The world’s largest cryptocurrency exchange in terms of volume yesterday announced the unveiling of a new platform for peer-to-peer trading for its traders in China.
China has imposed a ban on the trading of digital currency through centralized (third-party) exchanges. However, it seems that the state has no reservation against stocking and trading virtual token on a peer-to-peer basis.
Measuring the volume of over-the-counter (OTC) market is next to impossible. However, most analysts vouch that OTC is as important as trading on the exchanges, for the crypto ecosystem or is even bigger.
Launching of secure space for crypto-trading for Chinese traders is a big boost for digital currencies like Bitcoin. Setting up of this P2P platform opens a wide avenue for over 1.4 bn people residing in China into the world of cryptocurrency. At present, Chinese traders have moved around 30,000 Bitcoin on popular P2P Bitcoin marketplaces like Localbitcoins and Paxful.
As per the data published by Anacoinda, this volume of trade on P2P platforms makes China feature on the list of top five nations in the world in terms of P2P crypto trading.
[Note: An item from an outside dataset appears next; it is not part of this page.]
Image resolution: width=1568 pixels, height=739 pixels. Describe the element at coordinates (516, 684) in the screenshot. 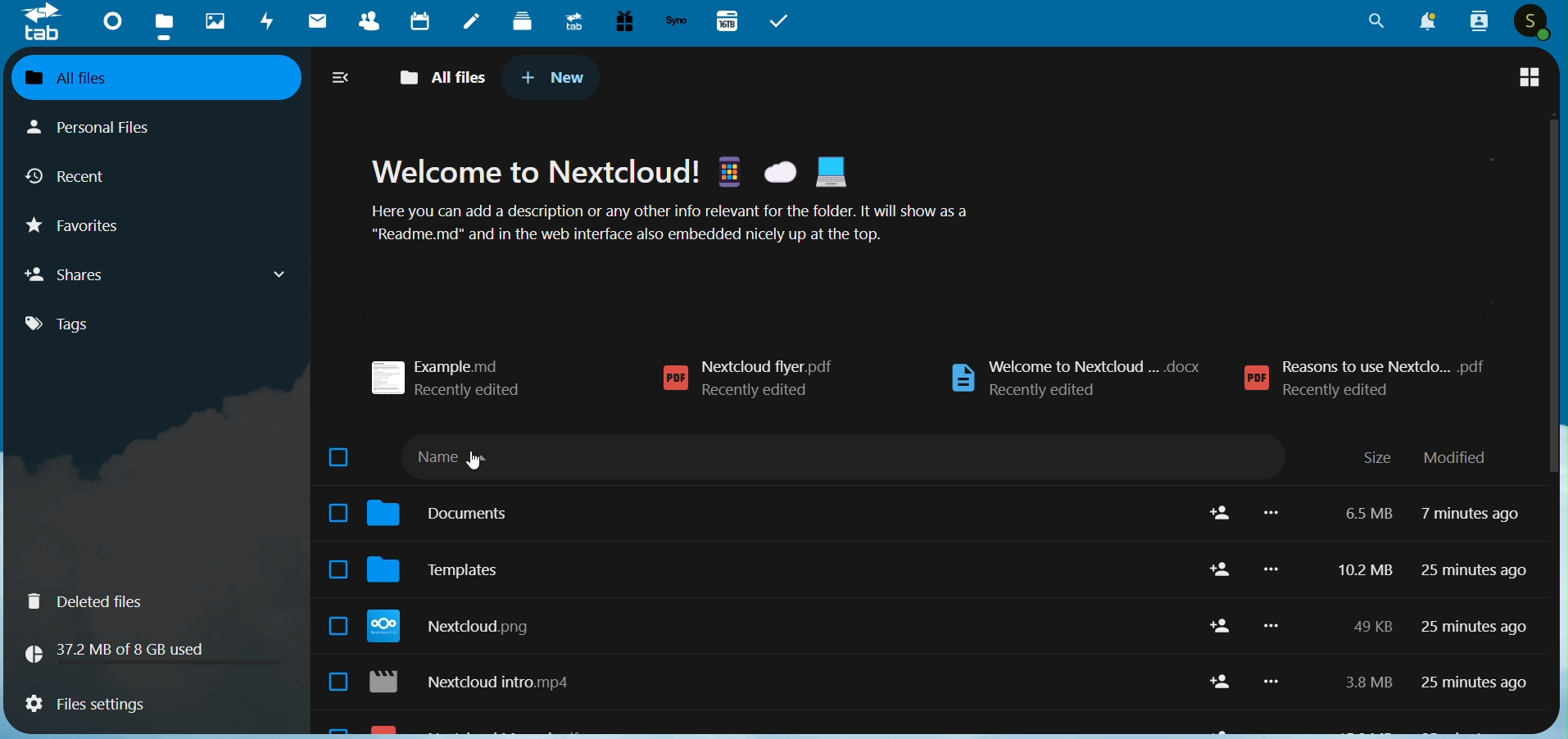

I see `reasons to use nextcloud.pdf` at that location.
The volume of tokens moved by traders on such platforms stands at about $258M. The trade volume will get a boost if cryptocurrency can be easily exchanged among traders.
Injection of money into a virtual token market will lead to an even stable market, a market that is less prone to manipulation. What is worth noting is that many traders having access to the Chinese market also trade in others, which are more traditional markets. However, for most of the Chinese residents, the only short-term solution for trading digital currencies is through P2P platforms and OTC trading desks, like those being offered by Binance.